Kaitaia woman Coral Cornwall is so concerned at the fire risk posed by an overgrown neighbouring property, she worries when she sees people smoking cigarettes as they walk past.

But a principal rural fire officer said a property with long grass and a derelict house was not necessarily a fire risk.

Mrs Cornwall said she had reported her concerns to the Far North District Council a number of times, and to councillor Colin Kitchen, who was also a senior member of the Kaitaia Fire Brigade.

Mr Kitchen shared Mrs Cornwall's view that the property on Farrimond Place was a distinct fire risk.

Advertisement

"I went around to have a look. It's overgrown to hell and there's an old house," he said.
"There could be squatters in there — that's my big, big concern."

Mr Kitchen said he was disappointed the council had not responded but he hoped fire officers would assess the property.

"My professional opinion is that something's got to be done about it."
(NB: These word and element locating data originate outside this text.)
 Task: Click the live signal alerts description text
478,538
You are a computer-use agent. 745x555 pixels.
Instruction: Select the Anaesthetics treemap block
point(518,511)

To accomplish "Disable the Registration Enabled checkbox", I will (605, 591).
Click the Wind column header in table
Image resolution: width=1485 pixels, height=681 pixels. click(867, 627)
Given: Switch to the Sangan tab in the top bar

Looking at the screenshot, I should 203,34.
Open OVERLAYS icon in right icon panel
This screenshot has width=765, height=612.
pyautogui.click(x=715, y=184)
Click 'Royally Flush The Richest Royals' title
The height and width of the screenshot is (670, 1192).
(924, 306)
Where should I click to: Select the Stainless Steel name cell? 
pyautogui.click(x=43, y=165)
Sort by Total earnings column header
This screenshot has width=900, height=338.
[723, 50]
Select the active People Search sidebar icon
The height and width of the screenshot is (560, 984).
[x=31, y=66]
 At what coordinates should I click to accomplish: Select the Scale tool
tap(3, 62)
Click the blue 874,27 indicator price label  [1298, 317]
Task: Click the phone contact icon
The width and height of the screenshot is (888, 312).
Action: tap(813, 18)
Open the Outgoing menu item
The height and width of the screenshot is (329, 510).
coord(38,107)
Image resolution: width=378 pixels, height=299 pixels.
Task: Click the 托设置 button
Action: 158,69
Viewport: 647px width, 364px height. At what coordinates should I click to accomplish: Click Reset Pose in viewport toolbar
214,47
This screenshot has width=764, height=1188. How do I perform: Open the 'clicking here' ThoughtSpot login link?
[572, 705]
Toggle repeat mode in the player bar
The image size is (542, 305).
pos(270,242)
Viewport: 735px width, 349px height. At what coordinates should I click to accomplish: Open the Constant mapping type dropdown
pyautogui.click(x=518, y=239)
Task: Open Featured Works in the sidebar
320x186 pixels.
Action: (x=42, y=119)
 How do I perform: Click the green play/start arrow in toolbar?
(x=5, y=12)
However, responsibility for removing fire hazards shifted to Fire and Emergency NZ when it was formed last year.

Principal rural fire officer Myles Taylor admitted Fire and Emergency had a backlog of requests about potential fire hazards. A contractor was starting next week to assess the applications.

If a property was found to be a fire hazard, Fire and Emergency could compel a landowner to reduce the risk, such as mowing a strip of grass around the property's border.

But Mr Taylor said the threshold for what constitutes a fire risk was very high and it was a complex issue.

"It includes the opportunity for loss of life or loss of property; the likelihood of ignition," he said. "A section full of long grass does not necessarily constitute a fire hazard."

The fact Kaitaia Fire Brigade was close to the Farrimond Place property made it less of a hazard, he said. The benign weather conditions also lessoned the risk.

Mrs Cornwall said the house had been empty for a considerable time.